> [Given exercise]:
Answer these questions from the post-truth text below:
(a) In what country did the writer take a history class during high school?
(b) What year does the post-truth text give for Foucault's The Order of Things?
(c) Which book by Roland Barthes is quoted, and with what year?

## Begin Selected text

[ Naming ]
5. Post-Truth
5. Post-Truth
From my educational experience, I was taught through being shown words with descriptors.[1] For example, the content that students received from my history class during high school in Taiwan meant that we needed to only memorise the specific date, location, reason and result of the event in order to be able to achieve educational success. If you could memorise and recall the event or topic then the student would achieve good grades. This approach appears to be a common and normal learning system across many Asian cultures. However, the information students receive will unconsciously affect their political thoughts and decisions when they grow up. Information, history and knowledge are all manmade. Jean Baudrillard states, in Simulacra and Simulations (1994) that, ‘…we live in a world where there is more and more information, and less and less meaning.’[2] If all human knowledge and understanding is based on the manmade text, it is doubtful that humans have the ability to identify what the actuality of other existences outside of our colonial and anthropocentric knowledge systems. Following with Baudrillard’s idea, human brain is similar with media corporations operating on the internet which is using multiple communications to import to one entrance. Rather than analysing the respectability of each source, humans use the most convenient way to absorb the information presented and we instinctually use what is most economic route in terms of time.
In correlation with this concern, Michel Foucault defines ‘regimes of truth’ as the historically specific mechanisms which produce discourses that function as ‘true’ in particular times and places.[3] For Foucault, power is built up from a system that produces truth through current social discussions, knowledge production and historical narratives. However, simultaneously, when humans start to be concerned about the authenticity of the information that they receive, they assume that all power and authority is collapsing. Foucault, in The Order of Things (1966), clarifies this process:
Order is, at one and the same time, that which is given in things as their inner law, the hidden network that determines the way they confront one another, and also that which has no existence except in the grid created by a glance, an examination, a language; and it is only in the blank spaces of this grid that order manifests itself in depth as though already there, waiting in silence for the moment of its expression.[3]
The decisions behind the visible order are often invisible but these invisible operations define the classification of objects and by accepting the given language we often follow this historical model without questioning it. Foucault asks us humans to question how and why the laws of language have been artificially made up by humans to control their environment and themselves. This also produces the question; why do humans have to control the landscape and be controlled by a set of ordered relations to that landscape? Landscape here, refers to the fields of language, vision and knowledge production and how they organise the human relationship with the world. It is the aim of this thesis to explore whether these relations that are produced through language and knowledge are stable, or if they can be realigned. This leads to further questions; currently humans are living within their own constructed order, or the order constructed by a powerful elite, but what will happen when humans need to adapt their currently self-imposed order? What are the suitable systems for humans to produce in the future or, even, now? Foucault introduces the idea that truths can change throughout time, so they are historically situated in specific societal discourses and this means that truths are malleable. New discourses will produce new truths and, therefore, what has dominated so far can be reinvented. I aim to exploit the stability assumed between object, name and function through my practice and writing, by exploring the instability of the orders that govern the human relationship to things as highlighted by Foucault. Through my practice I aim to make space for the artwork to self-represent and for the reader to interpret by constructing a network out of language and thing, as opposed to a hierarchy. Roland Barthes states in The Rustle of Language (1989) that ‘…the reader is a man without history, without biography, without psychology; he is only that someone who holds collected into one and the same field all of the traces from which writing is constituted’.[4] Barthes highlights that once the writer/artist publishes their work, the author should no longer interpret the work and it should be up to the reader(s) to create its meaning. Therefore, the creative process is located in the reading/viewing rather than writing/making.

## End Selected text
## Begin Provided data

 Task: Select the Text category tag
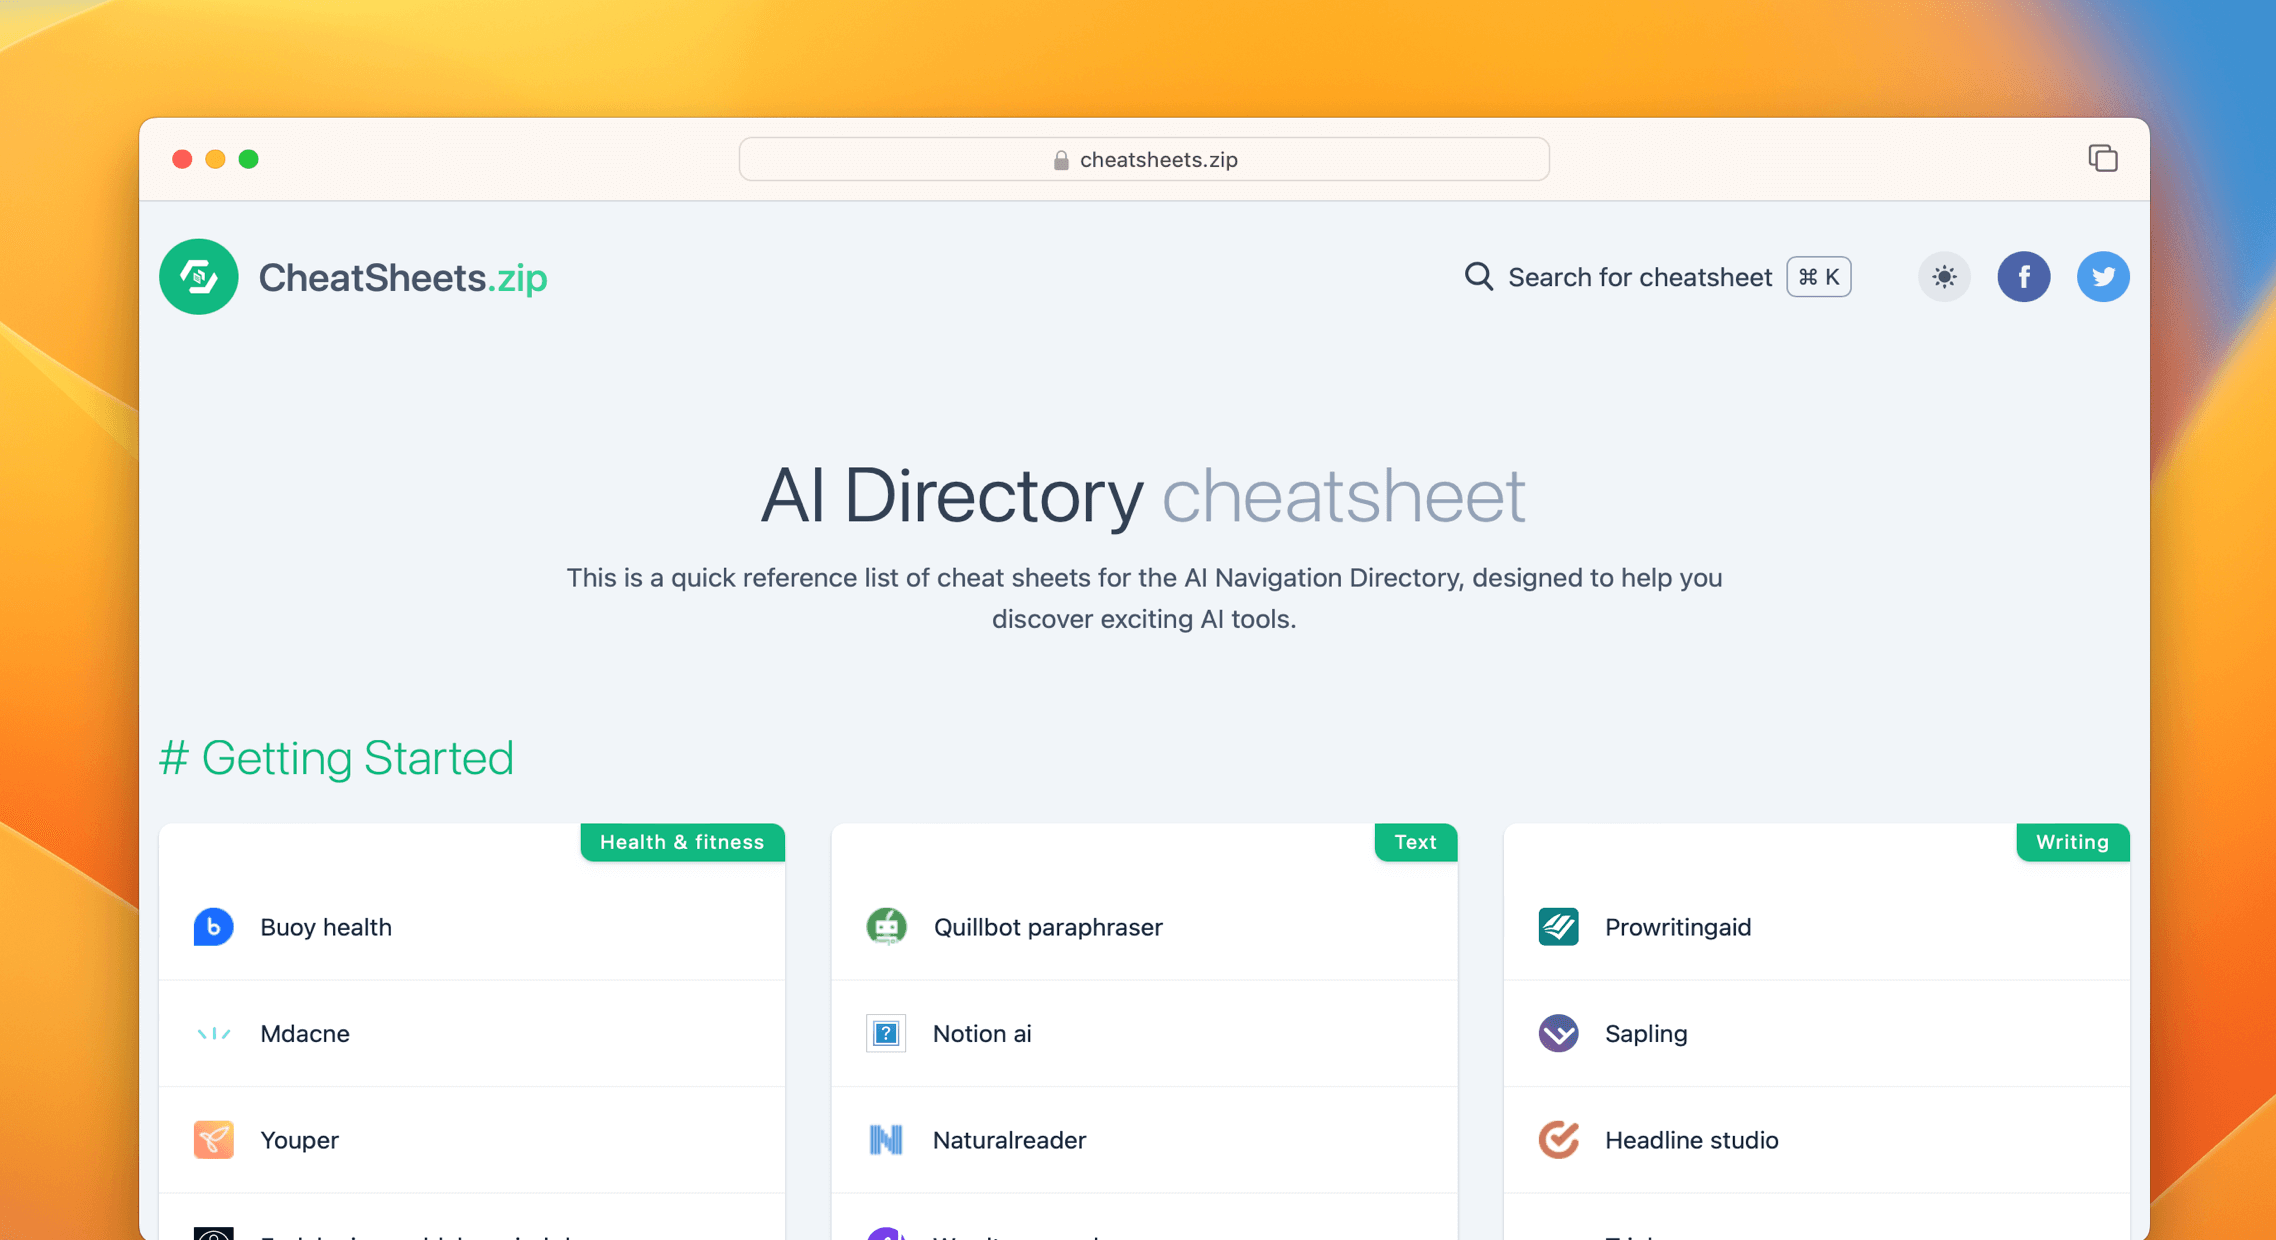pos(1415,842)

## End Provided data

> [The answer]:
(a) Taiwan
(b) 1966
(c) The Rustle of Language, 1989